## INSTRUCTIONS
A. In the travel piece on Hell-Bourg, where does the writer suggest having lunch in a courtyard with a pretty garden?
B. Continue the travel piece on Hell-Bourg from its final heading, "When to go to Hell-Bourg?"

## QUOTED PASSAGE
A secret peek at Achaing’s Mountain
Back to our discovery of Hell-Bourg with a last “secret” spot I really enjoyed when I took the tour of the Creole houses: head north to the village towards the cemetery (more or less) until you can find a view of the mythical Piton d’Anchaing. Sprouting majestically from the ground beyond the last houses of the village, this mountain is named after a runaway slave chief who is said to have lived in the area with his wife, Héva, and their eight children. Legend has it that Anchaing chose death rather than let himself be caught by slave hunters, and then turned into a bird of prey to always protect his lover from the skies.
At the end of your tour of the Creole houses, stop by one of the village’s restaurants to try “chouchou”, the local vegetable originally from South America (you might know it under the name of “chouchou” or “chayotte” in Europe). It grows generously in Salazie thanks to its high hygrometric rate. To prolongate your experience of traditional houses and gardens, I can advise you to go to Villa Marthe, and have lunch in a nice courtyard with a pretty garden. It’s also a few steps away from the site of the ancient thermal baths, one of my favourite spots in Salazie, but that’s another story!
Tour of Hell-Bourg’s Creole houses: practical info
How to book a tour of Hell-Bourg?
Unless the weather is super bad (in times of tropical storms), daily tours are offered by the Tourist Office of the East, or in English by Les Aventuriers de l’Est (contact Geoffroy). Contact them on their respective websites or by phone.
When to go to Hell-Bourg?

## DATASET EXTRACT
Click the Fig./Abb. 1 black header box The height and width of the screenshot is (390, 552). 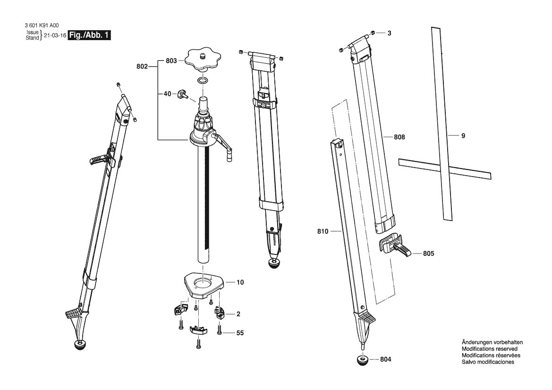[89, 35]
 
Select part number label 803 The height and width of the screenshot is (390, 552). [171, 61]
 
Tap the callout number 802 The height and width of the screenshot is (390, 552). [142, 66]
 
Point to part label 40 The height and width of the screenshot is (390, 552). [167, 93]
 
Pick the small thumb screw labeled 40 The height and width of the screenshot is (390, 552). [183, 93]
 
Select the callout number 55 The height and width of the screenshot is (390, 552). [240, 333]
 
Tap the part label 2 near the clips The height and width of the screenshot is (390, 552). [238, 314]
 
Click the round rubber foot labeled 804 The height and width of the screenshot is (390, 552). [362, 360]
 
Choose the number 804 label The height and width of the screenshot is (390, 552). [385, 359]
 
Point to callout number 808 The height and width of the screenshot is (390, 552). [399, 137]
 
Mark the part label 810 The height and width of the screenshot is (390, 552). [323, 231]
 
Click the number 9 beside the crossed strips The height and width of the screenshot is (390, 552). [463, 136]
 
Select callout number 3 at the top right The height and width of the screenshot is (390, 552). [390, 33]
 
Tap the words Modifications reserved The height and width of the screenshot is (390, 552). [490, 349]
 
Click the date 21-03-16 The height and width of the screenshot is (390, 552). [55, 35]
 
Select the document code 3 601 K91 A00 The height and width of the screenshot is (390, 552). [42, 25]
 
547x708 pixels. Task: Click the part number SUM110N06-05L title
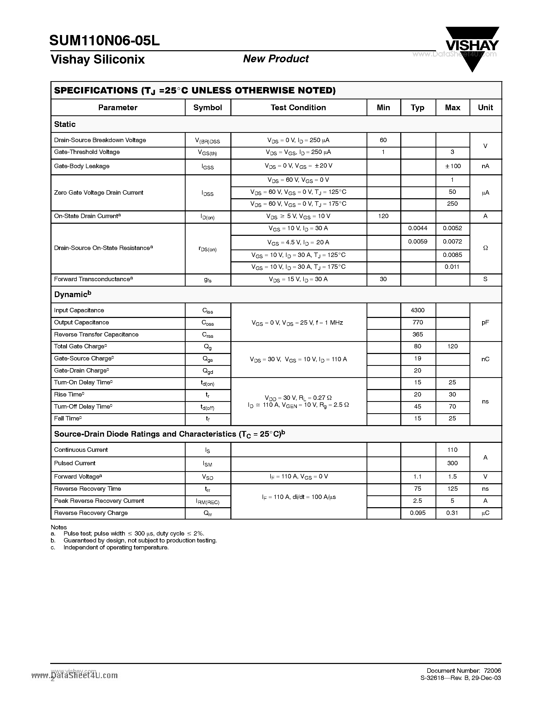pos(105,41)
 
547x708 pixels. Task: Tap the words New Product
pos(276,59)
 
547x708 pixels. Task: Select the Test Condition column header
pos(298,108)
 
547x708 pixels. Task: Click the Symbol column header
pos(207,108)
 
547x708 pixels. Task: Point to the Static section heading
pos(65,124)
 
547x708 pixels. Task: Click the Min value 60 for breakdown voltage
pos(383,140)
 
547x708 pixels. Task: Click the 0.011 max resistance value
pos(452,267)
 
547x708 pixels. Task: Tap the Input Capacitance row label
pos(79,310)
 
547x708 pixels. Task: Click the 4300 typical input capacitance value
pos(417,310)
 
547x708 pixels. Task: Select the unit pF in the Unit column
pos(485,323)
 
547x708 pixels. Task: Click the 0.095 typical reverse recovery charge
pos(417,513)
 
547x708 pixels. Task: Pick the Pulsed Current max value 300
pos(452,463)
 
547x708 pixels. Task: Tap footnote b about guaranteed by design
pos(140,540)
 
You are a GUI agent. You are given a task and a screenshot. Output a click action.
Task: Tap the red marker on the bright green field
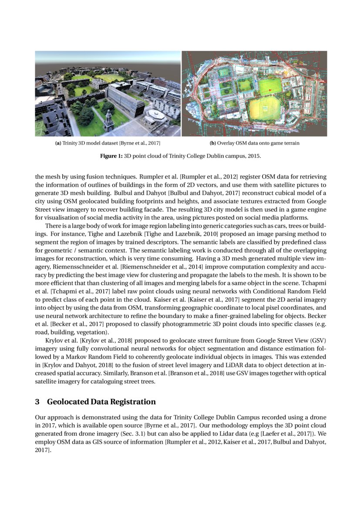[x=269, y=91]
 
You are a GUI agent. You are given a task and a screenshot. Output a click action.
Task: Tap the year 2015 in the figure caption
[x=253, y=155]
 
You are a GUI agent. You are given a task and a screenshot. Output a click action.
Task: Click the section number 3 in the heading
[x=37, y=401]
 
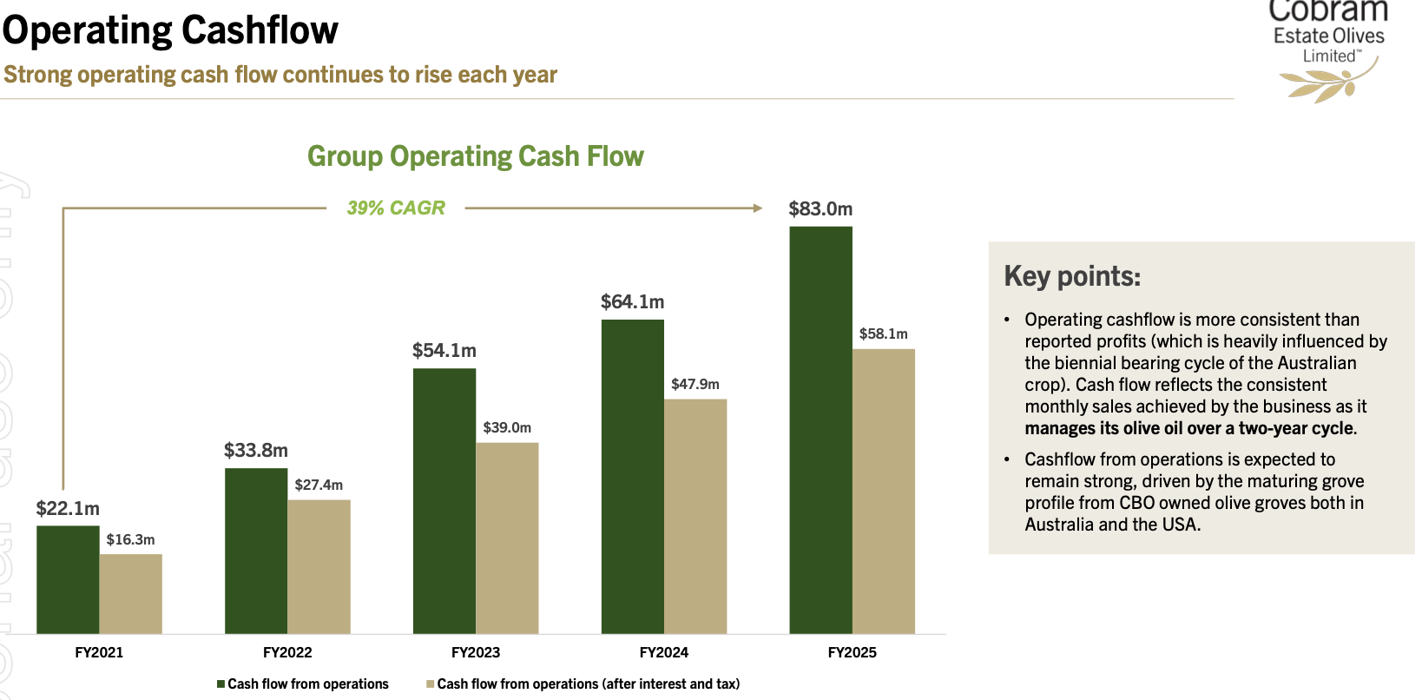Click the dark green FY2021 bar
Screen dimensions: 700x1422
pyautogui.click(x=68, y=579)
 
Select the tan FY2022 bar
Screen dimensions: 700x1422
pyautogui.click(x=319, y=566)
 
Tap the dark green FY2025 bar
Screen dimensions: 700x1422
pyautogui.click(x=820, y=430)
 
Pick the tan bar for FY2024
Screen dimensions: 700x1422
pyautogui.click(x=695, y=516)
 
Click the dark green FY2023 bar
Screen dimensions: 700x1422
pyautogui.click(x=444, y=501)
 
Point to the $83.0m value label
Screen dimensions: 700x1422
pyautogui.click(x=820, y=208)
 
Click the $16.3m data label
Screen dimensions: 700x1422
pyautogui.click(x=130, y=539)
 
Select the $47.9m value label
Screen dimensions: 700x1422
pyautogui.click(x=695, y=384)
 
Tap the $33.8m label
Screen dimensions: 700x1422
pyautogui.click(x=256, y=450)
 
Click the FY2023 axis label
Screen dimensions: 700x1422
pyautogui.click(x=476, y=652)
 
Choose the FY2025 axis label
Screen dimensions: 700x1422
pyautogui.click(x=852, y=652)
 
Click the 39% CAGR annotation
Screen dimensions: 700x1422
pyautogui.click(x=396, y=208)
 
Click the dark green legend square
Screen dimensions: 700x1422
pyautogui.click(x=221, y=684)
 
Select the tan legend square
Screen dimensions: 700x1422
pyautogui.click(x=430, y=684)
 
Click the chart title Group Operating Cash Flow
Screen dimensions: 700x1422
pyautogui.click(x=476, y=156)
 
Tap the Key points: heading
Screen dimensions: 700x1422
pyautogui.click(x=1072, y=276)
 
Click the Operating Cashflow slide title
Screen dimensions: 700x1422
pyautogui.click(x=170, y=30)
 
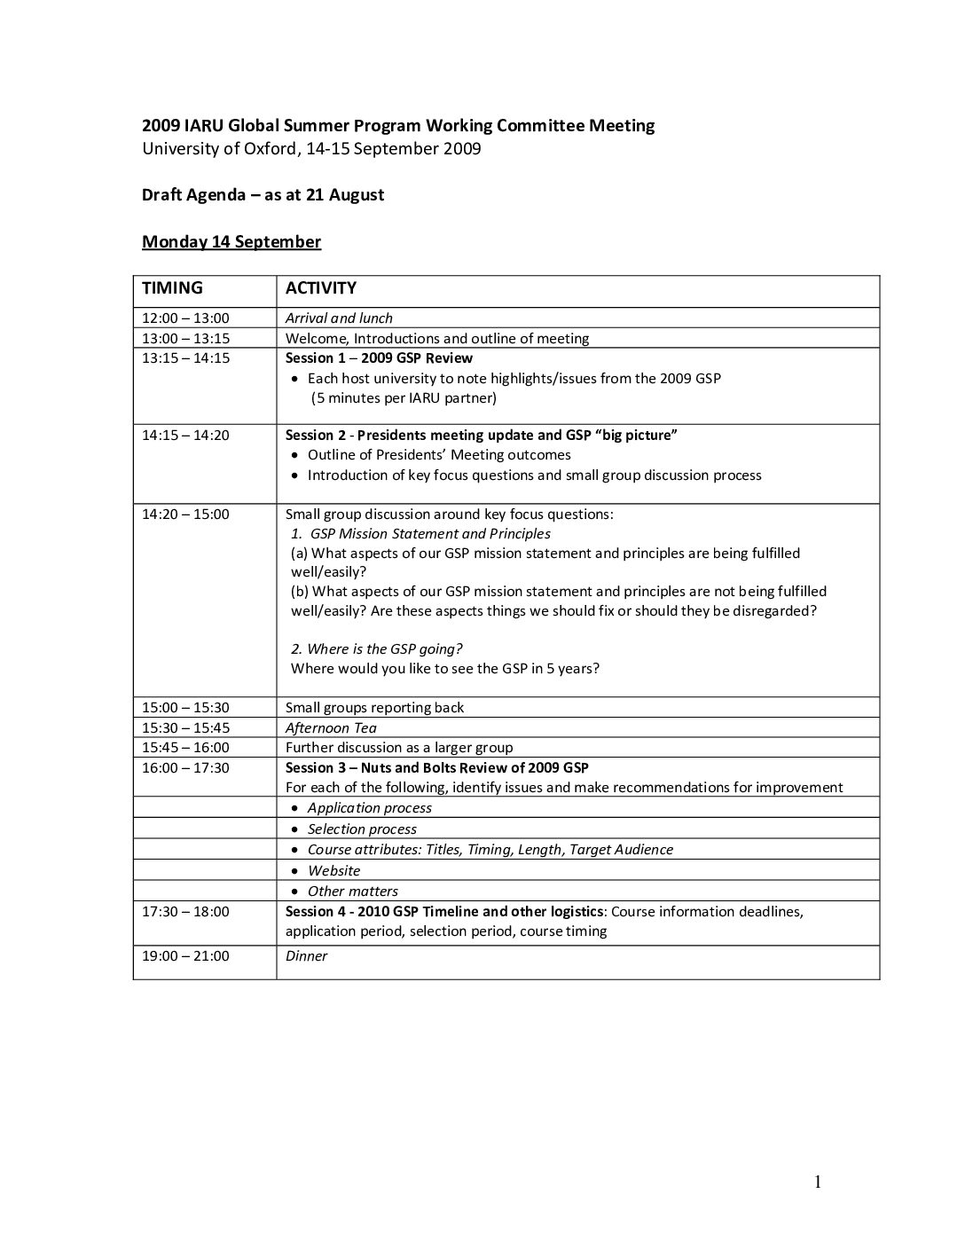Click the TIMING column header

## SOLVED PROBLEMS
A. Villa Marthe

B.
Anytime of the year is fine but make sure you check 1) the weather forecast and 2) the state of the road to Salazie, as it can be closed in case of heavy rainfall (usually in austral summer, from November to February).
How to go to Salazie?
By car will be the easiest and more convenient to get around, but you can also ask for information at the Tourist Office about potential buses. The road is windy (but not too much, meaning less windy than going up to Cilaos).
Where to sleep in Hell-Bourg?
There are many hotels and guesthouses in the village and around. Depending on your style, you can either book at the comfortable hotel Relais des Cîmes (a very good 2-star hotel), or rent the magnificent Villa Blanche (better for groups or families traveling together as you must rent the full house). Alternatively, pick from the many other options, either a room in a guesthouse at the center of the village or a small bungalow, such as at Les Jardins d’Héva, a bit further out. This can be a good option if you’re going to Salazie for hiking and not necessarily planning to just stay in the village.